Caso Natascha/ Molti i misteri: foto a luci rosse e incontri tra i genitori e il rapitore
Particolari scabrosi, dettagli imbarazzanti e fotografie a luci rosse. Così potrebbe essere riassunto il libro, uscito oggi, su Natascha Kampusch. La ragazza austriaca tenuta segregata per otto anni da un pedofilo, torna al centro dell'attenzione dell'opinione pubblica. Molti gli interrogativi sulla sua misteriosa vicenda.
Nel libro - Girl in the cellar: The Natascha Kampusch Story - di Allan Hall e Michael Leidig, si dice che i genitori abbiano avuto diversi incontri con il rapitore e che il nuovo compagno della madre fosse violento con la bimba. Inoltre sono state scoperte foto imbarazzanti scattate alla piccola da un familiare.

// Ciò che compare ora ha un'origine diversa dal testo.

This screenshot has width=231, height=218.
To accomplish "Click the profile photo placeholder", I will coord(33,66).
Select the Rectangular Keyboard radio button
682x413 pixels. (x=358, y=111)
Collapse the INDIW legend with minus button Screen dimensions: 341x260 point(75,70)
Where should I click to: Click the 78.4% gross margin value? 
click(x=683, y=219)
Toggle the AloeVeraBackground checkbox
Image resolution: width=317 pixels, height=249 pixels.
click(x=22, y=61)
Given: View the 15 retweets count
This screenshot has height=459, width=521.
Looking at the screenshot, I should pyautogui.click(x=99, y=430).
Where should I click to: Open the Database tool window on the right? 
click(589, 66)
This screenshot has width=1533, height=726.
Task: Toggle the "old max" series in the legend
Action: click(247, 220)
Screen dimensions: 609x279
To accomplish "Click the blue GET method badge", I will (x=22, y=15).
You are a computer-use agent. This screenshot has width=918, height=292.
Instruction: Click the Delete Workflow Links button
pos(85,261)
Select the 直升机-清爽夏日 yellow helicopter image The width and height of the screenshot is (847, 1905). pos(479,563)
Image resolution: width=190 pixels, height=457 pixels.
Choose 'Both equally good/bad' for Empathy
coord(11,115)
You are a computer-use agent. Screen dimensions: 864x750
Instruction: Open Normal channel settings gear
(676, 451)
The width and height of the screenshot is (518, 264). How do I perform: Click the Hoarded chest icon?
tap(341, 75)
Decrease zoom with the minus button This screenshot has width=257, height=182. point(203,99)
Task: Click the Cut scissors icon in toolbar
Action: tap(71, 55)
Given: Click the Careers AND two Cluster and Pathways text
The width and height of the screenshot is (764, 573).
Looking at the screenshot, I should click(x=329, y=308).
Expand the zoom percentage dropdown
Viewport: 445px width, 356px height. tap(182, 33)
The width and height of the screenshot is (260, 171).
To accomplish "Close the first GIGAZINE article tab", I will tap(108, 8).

Secondo Max Edelbacher, uno dei detective incaricati di trovare Natascha, la bimba era vittima di abusi domestici. "Sapevamo che il nuovo compagno della madre era violento, strillava - afferma uno degli autorti del libro - Natascha lo aveva raccontato al padre". "In più mia moglie - aggiunge Edelbacher -, che era insegnante nella sua scuola, era convinta che Natascha fosse una ragazza strana, con dei problemi".
Qualcosa però già si sospettava, ma senza prove. Anneliese Glaser, che abitava vicino ai Kampusch all'epoca del rapimento disse: "Sono sicura. La mamma di Natascha Kampusch e Wolfgang Priklopil, l' aguzzino, si conoscevano".